Juan Zhai

Assistant Professor

Email: juanzhai at umass dot edu

Office: A211D LGRC

Manning College of Information & Computer Sciences
University of Massachusetts, Amherst
140 Governors Drive, Amherst, MA 01003-9264, USA

Juan Zhai is an Assistant Professor in the Manning College of Information & Computer Sciences (CICS) at University of Massachusetts, Amherst (UMass). She co-directs the Laboratory for Advanced Software Engineering Research (LASER) lab. She is also a member of UMass NLP group. She works on trustworthy computing systems, with a focus on ensuring the correctness, reliability, and security of modern software and machine learning systems, including emerging agentic AI systems. Her research has been recognized with an NSF CAREER Award. Her work is supported by NSF, NEC Labs and Dolby.

I am always looking for students to work with. Drop me an email if you are interested in working with me!


Trustworthy AI for Software and ML Systems

I build trustworthy computing systems, with a focus on ensuring the correctness, safety, and reliability of modern machine learning and software systems, including emerging agentic AI systems.

INFORMATION GIVEN:
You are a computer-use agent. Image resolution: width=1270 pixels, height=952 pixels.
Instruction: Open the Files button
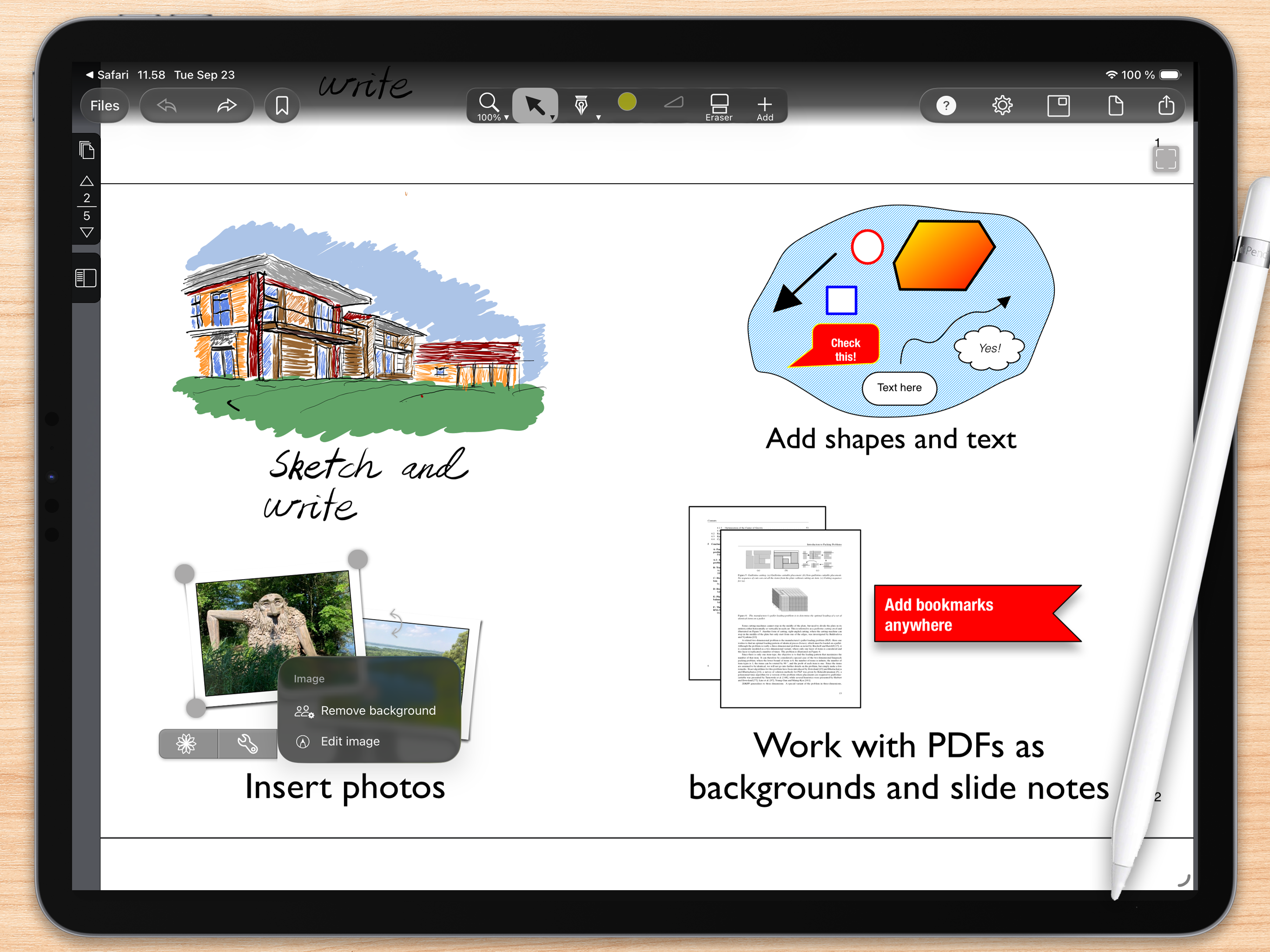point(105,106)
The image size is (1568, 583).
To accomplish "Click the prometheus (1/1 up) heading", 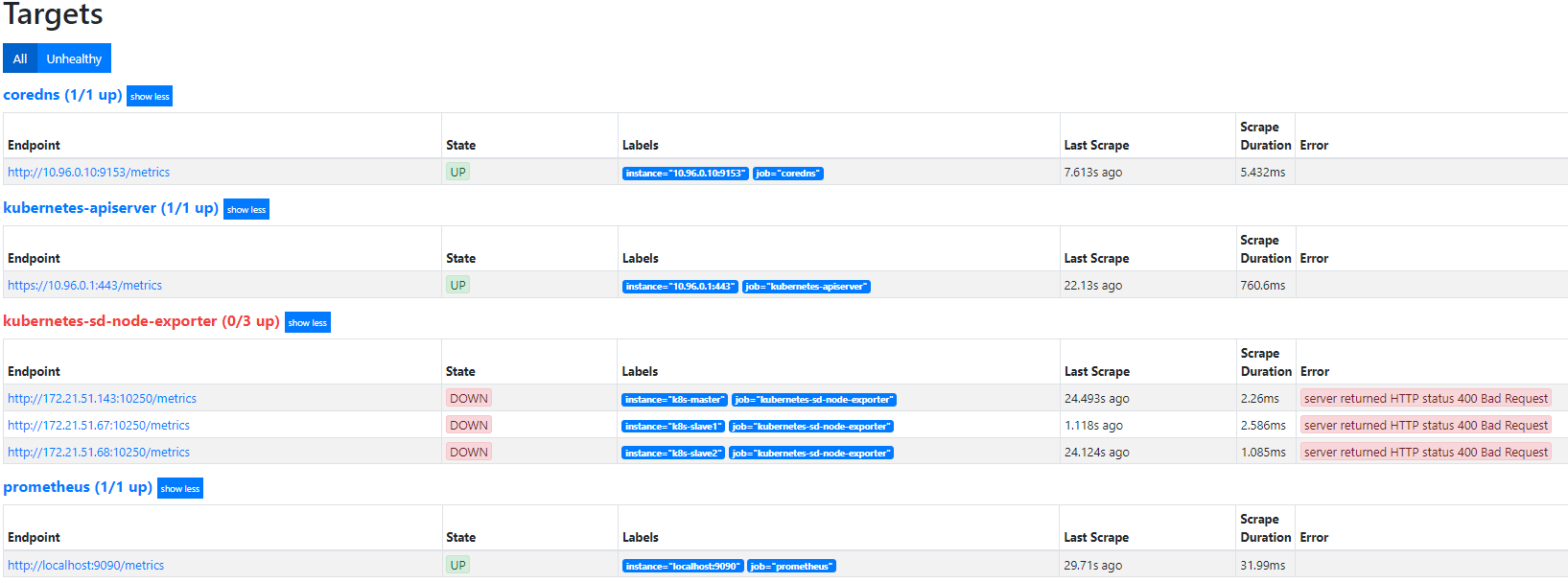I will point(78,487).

OBJECTIVE 1: Please write out the profile of Juan Zhai from "Office: A211D LGRC" to "working with me!" without changing a word.
OBJECTIVE 2: Extend the profile of Juan Zhai past its final sentence.
The lines have no role in this work.

FINAL ANSWER 1:
Office: A211D LGRC

Manning College of Information & Computer Sciences
University of Massachusetts, Amherst
140 Governors Drive, Amherst, MA 01003-9264, USA

Juan Zhai is an Assistant Professor in the Manning College of Information & Computer Sciences (CICS) at University of Massachusetts, Amherst (UMass). She co-directs the Laboratory for Advanced Software Engineering Research (LASER) lab. She is also a member of UMass NLP group. She works on trustworthy computing systems, with a focus on ensuring the correctness, reliability, and security of modern software and machine learning systems, including emerging agentic AI systems. Her research has been recognized with an NSF CAREER Award. Her work is supported by NSF, NEC Labs and Dolby.

I am always looking for students to work with. Drop me an email if you are interested in working with me!

FINAL ANSWER 2:
My research draws on foundations from software engineering, security, and systems, and develops methods for testing, formal specification, and runtime assurance to make complex systems auditable and dependable in real-world environments. I am particularly interested in agentic AI, where autonomous systems execute multi-step workflows and interact with external tools, creating new challenges for verification, security, and control.

Formal Methods and Verification

A core focus is improving software correctness through formal specifications and verification-oriented techniques. I work on methods to derive precise behavioral specifications from natural language and code artifacts, enabling stronger testing, analysis, and reasoning about system behavior.

I am also interested in how formal reasoning can be integrated with AI-based development workflows so that intelligent code generation is grounded in explicit correctness constraints.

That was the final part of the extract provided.